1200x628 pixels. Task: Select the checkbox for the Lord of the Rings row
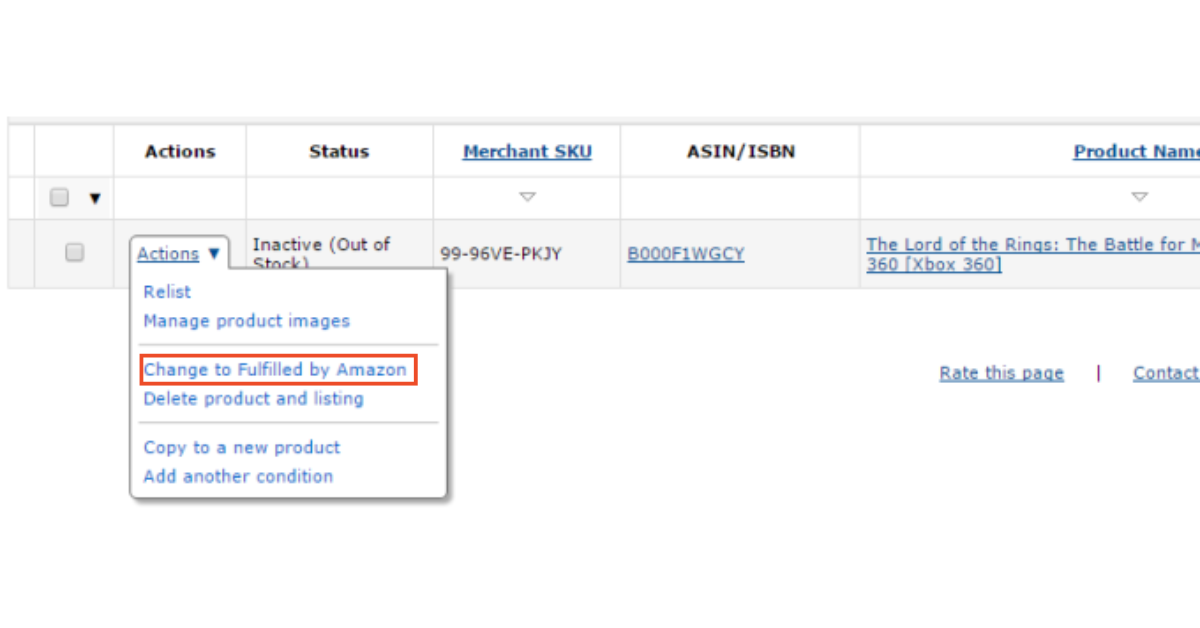tap(74, 253)

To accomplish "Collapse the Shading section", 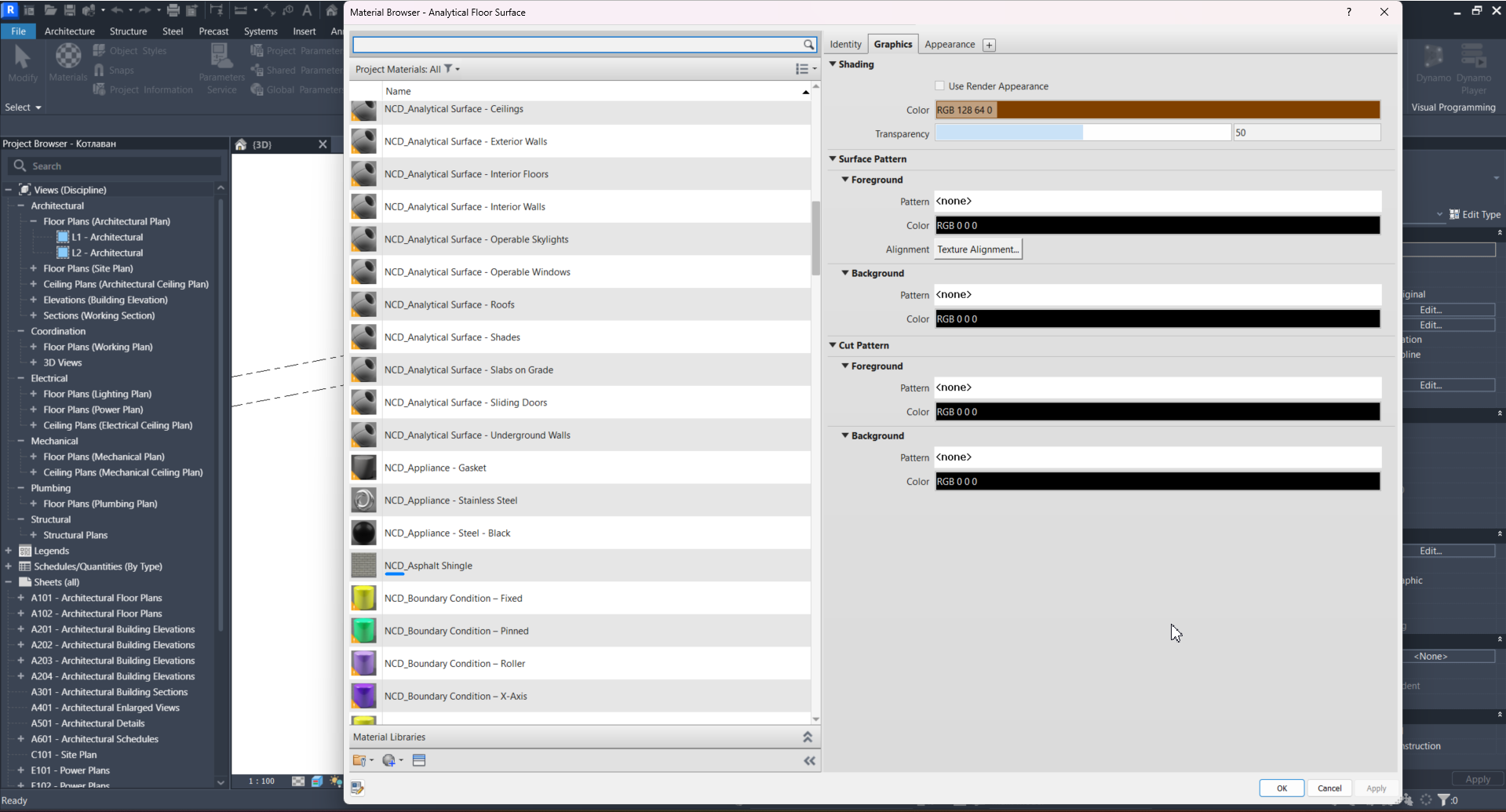I will 833,64.
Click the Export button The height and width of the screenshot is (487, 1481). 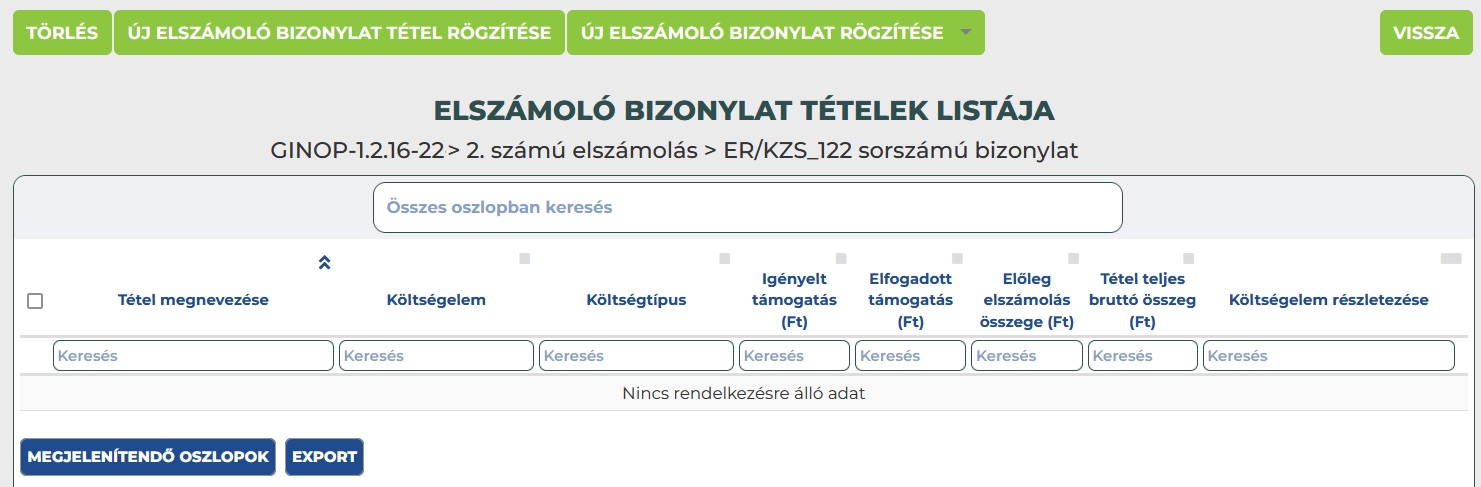[324, 457]
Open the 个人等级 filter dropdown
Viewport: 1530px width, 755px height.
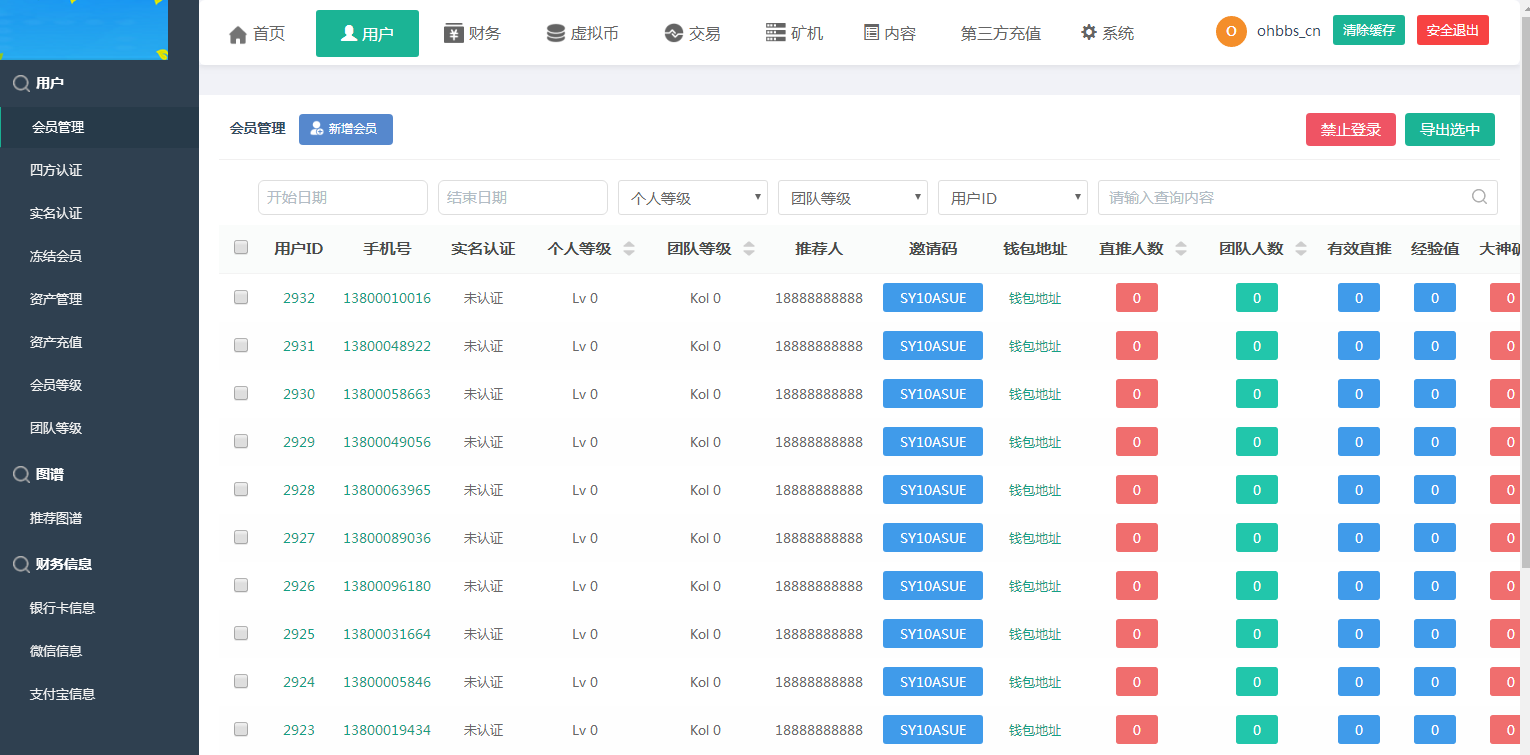coord(692,198)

• [What the exercise asks]
The copy starts at the line holding "Open the 个人等级 filter dropdown" and ends at the last line of the records above. Transcribe those lines exactly, pictures excluded.

• [Reply to the task]
Open the 个人等级 filter dropdown
Viewport: 1530px width, 755px height.
coord(692,198)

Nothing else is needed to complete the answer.